● Records drawn from a dataset
'''

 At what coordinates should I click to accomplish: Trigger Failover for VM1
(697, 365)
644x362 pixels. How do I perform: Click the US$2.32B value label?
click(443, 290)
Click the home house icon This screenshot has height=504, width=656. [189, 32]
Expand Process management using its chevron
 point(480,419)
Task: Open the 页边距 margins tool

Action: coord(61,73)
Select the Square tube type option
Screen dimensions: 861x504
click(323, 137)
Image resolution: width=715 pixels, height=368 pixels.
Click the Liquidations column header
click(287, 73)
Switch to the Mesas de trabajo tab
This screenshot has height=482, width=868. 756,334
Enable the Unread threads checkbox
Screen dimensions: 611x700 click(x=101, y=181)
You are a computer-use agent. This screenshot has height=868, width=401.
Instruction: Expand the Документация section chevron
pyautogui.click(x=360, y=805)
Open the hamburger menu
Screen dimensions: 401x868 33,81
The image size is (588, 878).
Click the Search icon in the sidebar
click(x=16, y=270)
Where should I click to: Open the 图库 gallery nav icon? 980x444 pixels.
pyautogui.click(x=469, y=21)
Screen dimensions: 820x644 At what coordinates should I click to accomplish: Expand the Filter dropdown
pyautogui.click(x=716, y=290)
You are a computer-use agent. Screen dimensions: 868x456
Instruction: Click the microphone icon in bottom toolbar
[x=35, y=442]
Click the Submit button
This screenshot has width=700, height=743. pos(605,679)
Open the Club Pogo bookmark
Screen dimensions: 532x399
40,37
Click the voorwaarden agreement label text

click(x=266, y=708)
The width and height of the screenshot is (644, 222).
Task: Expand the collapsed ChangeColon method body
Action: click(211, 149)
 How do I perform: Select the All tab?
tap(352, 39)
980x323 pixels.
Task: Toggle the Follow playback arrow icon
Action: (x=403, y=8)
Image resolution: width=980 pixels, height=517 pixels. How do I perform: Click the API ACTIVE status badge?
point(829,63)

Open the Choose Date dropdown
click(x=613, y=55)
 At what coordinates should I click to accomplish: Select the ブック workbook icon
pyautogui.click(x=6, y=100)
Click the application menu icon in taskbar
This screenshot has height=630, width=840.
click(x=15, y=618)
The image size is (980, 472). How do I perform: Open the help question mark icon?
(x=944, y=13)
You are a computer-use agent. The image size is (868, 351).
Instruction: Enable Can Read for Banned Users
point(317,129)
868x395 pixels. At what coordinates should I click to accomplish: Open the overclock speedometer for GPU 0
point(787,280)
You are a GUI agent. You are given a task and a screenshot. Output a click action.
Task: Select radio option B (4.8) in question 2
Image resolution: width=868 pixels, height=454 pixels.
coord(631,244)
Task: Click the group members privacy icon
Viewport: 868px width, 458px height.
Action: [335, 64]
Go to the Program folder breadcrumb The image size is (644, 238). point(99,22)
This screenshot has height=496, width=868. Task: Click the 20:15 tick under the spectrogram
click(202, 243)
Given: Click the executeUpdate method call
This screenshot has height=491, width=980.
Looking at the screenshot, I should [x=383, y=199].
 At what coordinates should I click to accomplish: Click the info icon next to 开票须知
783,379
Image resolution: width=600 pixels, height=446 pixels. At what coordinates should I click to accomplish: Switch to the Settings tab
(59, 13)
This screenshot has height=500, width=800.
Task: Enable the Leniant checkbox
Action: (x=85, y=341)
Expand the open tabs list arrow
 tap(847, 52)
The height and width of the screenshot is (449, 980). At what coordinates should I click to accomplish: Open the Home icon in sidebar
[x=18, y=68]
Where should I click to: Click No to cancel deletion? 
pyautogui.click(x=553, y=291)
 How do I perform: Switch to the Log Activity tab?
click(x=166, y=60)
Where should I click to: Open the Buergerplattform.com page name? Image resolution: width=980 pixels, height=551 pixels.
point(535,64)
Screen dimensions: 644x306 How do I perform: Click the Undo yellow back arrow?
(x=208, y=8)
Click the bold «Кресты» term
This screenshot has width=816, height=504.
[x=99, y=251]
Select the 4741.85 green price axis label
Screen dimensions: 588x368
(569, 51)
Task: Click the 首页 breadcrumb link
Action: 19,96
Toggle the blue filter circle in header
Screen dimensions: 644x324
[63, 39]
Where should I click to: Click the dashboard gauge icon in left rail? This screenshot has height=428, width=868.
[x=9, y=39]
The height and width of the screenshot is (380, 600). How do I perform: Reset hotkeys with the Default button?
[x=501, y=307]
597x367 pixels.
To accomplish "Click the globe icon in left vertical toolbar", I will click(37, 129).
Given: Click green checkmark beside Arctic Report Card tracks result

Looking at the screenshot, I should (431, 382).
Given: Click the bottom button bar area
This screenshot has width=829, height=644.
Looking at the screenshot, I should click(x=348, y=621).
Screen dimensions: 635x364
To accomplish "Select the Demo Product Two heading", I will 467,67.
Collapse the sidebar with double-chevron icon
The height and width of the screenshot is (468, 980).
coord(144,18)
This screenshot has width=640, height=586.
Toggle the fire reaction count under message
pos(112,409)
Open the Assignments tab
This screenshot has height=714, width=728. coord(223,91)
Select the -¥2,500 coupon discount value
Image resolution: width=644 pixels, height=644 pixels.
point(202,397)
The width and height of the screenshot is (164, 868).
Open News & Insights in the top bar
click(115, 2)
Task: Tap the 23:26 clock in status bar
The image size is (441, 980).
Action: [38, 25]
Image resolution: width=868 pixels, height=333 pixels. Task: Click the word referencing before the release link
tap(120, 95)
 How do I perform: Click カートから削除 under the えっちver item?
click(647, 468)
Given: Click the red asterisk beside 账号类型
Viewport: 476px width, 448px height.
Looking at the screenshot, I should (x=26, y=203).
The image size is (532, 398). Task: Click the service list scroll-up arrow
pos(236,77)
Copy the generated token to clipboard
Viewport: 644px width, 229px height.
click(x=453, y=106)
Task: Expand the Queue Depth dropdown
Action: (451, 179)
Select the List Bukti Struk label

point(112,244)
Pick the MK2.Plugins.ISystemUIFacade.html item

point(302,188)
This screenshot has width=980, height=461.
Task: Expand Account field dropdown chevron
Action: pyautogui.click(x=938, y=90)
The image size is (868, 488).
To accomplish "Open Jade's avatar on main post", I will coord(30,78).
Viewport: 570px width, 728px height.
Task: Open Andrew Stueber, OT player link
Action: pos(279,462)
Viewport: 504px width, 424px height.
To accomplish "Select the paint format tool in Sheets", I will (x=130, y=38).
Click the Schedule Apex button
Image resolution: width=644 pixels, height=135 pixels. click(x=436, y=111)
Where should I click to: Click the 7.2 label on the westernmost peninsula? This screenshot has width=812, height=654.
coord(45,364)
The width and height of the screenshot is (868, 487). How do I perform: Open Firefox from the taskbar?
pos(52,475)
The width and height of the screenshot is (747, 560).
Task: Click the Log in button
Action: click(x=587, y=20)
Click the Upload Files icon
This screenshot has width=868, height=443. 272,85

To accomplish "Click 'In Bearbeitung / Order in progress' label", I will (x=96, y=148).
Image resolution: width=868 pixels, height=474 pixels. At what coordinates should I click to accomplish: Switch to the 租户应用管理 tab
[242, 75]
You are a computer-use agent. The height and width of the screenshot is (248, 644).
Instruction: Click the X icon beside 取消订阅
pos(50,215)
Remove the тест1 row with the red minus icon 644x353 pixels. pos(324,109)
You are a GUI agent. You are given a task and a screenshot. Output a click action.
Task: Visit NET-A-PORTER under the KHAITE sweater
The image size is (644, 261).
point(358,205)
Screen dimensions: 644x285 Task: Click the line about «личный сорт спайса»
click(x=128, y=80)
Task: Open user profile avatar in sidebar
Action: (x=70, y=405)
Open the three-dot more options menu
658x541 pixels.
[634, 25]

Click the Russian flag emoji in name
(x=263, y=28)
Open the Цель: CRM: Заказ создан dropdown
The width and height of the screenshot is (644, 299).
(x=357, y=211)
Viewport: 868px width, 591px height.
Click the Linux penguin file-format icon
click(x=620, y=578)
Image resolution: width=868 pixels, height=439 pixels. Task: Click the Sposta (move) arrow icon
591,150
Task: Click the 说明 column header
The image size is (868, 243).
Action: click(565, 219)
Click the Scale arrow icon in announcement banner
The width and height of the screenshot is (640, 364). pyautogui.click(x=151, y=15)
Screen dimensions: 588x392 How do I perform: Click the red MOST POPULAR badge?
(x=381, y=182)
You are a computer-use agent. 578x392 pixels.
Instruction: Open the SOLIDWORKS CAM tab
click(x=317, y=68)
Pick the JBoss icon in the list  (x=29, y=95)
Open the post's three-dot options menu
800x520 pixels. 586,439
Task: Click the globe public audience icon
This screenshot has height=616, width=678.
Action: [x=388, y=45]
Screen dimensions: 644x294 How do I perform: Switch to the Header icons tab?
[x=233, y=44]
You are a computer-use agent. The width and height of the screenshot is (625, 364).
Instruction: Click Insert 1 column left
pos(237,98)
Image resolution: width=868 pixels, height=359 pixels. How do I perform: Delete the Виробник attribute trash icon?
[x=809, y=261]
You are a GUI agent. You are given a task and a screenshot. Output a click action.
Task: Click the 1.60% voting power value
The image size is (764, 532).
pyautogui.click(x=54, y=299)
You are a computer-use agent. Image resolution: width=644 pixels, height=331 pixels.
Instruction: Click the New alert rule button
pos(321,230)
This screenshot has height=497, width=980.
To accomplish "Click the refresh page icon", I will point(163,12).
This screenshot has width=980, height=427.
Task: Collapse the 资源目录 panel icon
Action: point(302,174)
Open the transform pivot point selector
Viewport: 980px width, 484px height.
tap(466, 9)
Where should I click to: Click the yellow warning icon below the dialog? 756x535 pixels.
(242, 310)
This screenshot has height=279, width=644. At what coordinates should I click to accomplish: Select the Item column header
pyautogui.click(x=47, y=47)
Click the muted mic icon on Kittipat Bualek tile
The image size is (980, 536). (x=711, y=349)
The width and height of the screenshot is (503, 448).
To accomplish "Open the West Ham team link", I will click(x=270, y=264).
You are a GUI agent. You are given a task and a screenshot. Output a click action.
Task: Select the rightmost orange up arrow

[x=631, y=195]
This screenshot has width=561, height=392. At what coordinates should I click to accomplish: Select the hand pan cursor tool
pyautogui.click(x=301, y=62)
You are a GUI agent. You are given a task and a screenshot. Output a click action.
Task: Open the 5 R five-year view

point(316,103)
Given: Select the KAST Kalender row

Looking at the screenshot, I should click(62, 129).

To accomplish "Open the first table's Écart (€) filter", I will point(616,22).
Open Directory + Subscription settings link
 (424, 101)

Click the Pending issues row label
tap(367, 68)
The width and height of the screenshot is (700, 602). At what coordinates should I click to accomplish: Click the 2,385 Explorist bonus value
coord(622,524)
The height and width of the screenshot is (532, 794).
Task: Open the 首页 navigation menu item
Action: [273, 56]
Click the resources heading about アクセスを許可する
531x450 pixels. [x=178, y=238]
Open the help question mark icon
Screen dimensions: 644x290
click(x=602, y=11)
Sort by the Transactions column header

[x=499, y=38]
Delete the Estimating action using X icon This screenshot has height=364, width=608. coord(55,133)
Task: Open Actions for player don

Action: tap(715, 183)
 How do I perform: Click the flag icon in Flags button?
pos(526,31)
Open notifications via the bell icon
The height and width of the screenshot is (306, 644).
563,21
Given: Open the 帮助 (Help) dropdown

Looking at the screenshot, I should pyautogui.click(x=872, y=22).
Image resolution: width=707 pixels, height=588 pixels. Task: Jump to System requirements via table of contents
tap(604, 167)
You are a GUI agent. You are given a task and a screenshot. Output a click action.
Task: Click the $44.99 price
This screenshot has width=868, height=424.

'''

● Your instructions
Go through the entries. Report every line that contains the word "price".

● Result of this task
Select the 4741.85 green price axis label
Task: Click the $44.99 price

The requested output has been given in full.